The picture shows the outisde foundation wall - the support pole is about half way from the wall to the main support beams, approx. 7ft down the joist.


----------



## vsheetz (Sep 28, 2008)

That steel post looks like it was added to maybe compensate for a sagging floor.


----------



## fetzer85 (Dec 4, 2009)

Another question while we're at it...

The picture below shows the main 6"x6" wood support posts under the main support beam (3 2"x10" boards). Amongst all the clutter you can see the evenly spaced posts. They are spaced about 7' apart starting from the foundation wall however on the far end where I'm standing to take the picture, the gap between the last post and the foundation wall is about 11'. Do you think there should be an additional support for this big of a gap? It appears like there may have been one at one point in time based off a square shaped concrete patch in the floor, but I don't know for sure.


----------



## joed (Mar 13, 2005)

fetzer85 said:


> The picture shows the outisde foundation wall - the support pole is about half way from the wall to the main support beams, approx. 7ft down the joist.


It might be half way but a support post is not normally put under one joist or three joists with a 2x6 spanning them. It is normally put under a main support beam that the joists attach to or sit on top off.

You really need an expert to come in and measure the size and spans you have and calculate what should be there.


----------



## Scuba_Dave (Jan 16, 2009)

fetzer85 said:


> The joists are 2" x 10" and are about 16" on center. These particular joists span 14' from the outside foundation wall to the main support beams.

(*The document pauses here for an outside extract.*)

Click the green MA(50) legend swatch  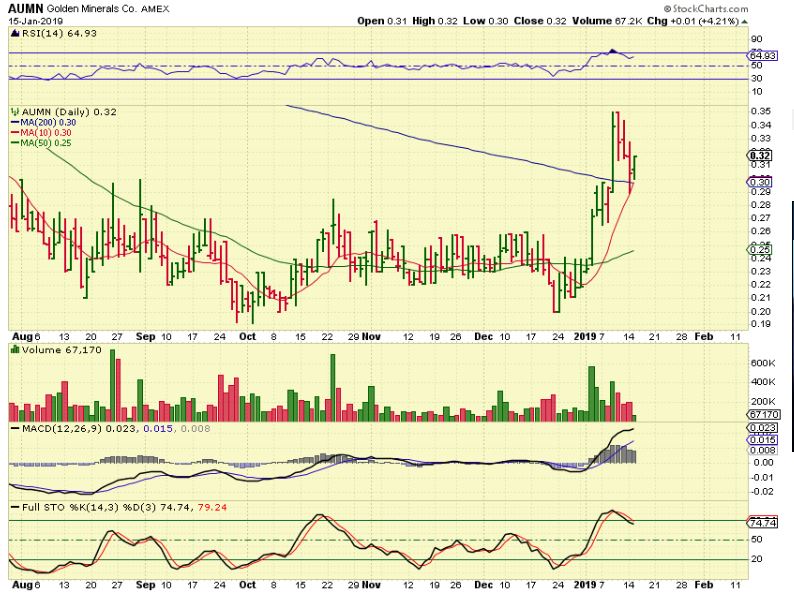click(12, 143)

2x10's should span ~16' depending up on species & wood grade
As stated you really do not see a post like that installed in the middle of "nowhere"
And a 2x6 laying flat is never used by a Pro (hopefully)
You say you were all in the middle of the living room, so only floor load
Usually 40psf, over a 5x5 sq area that should hold 1000# or more since the load is shared by surrounding floor

Looking at the joists is there any way to tell if there were existing knots or splits in the wood that weakened it ?
Definitaly get this looked at & fixed


----------



## Daniel Holzman (Mar 10, 2009)

You absolutely need an engineer to evaluate the framing system and supports. While they are doing the work, ask them to determine if the steel support posts are rated for permanent use, or are (as I suspect) rated only for temporary support, and not intended for long term use.

As previously noted, the posts are clearly in an odd location, and without a detailed investigation by a competent professional, there is absolutely no way anyone on this forum, or anywhere else, can tell you which beams are overloaded, which posts are suitable, and which joists are OK.


----------



## jomama45 (Nov 13, 2008)

The posts are bound to rust out when they are installed upside-down like they were.


----------



## canadaclub (Oct 19, 2006)

I'm also wondering if they shouldn't have dug down and installed footings first.


----------



## joed (Mar 13, 2005)

jomama45 said:


> The posts are bound to rust out when they are installed upside-down like they were.


Why do you consider that upside down? That is the way I have always seen them installed.


----------



## jomama45 (Nov 13, 2008)

joed said:


> Why do you consider that upside down? That is the way I have always seen them installed.


 
Because the other end (the screw jack end) is far more robust when it comes to rust resistance. For a temp. post, it may not matter a whole lot. But I often see permanent posts poured upside down as well. It seems some people must believe that they need to have access to the screw end, when it never will get adjusted again in it's lifetime.


----------



## walkman (Jan 4, 2009)

It looks like a previous homeowner was trying to get the bounce out of the floor. I'd be more worried about why it rusted out and whether that also means any of the 6x6 posts have any rot. Your picture looks like one might. Nowadays the 6x6 would be set in a simpson connector that lifts the 6x6 off direct contact with the concrete. Does your basement periodically flood?


----------



## Red Squirrel (Jun 29, 2009)

I'm no expert, but I would think, if something that can be affected by moisture is to be put in a permanent location, there should be some kind of barrier between it, and the floor. A small piece of vapor barrier or something. Basement floors have a bit of dampness to it which will eat at metal, and wood. Wood will eventually rot, metal will rust, as seen. 

And yeah very odd location for a support, it may not even be needed.


----------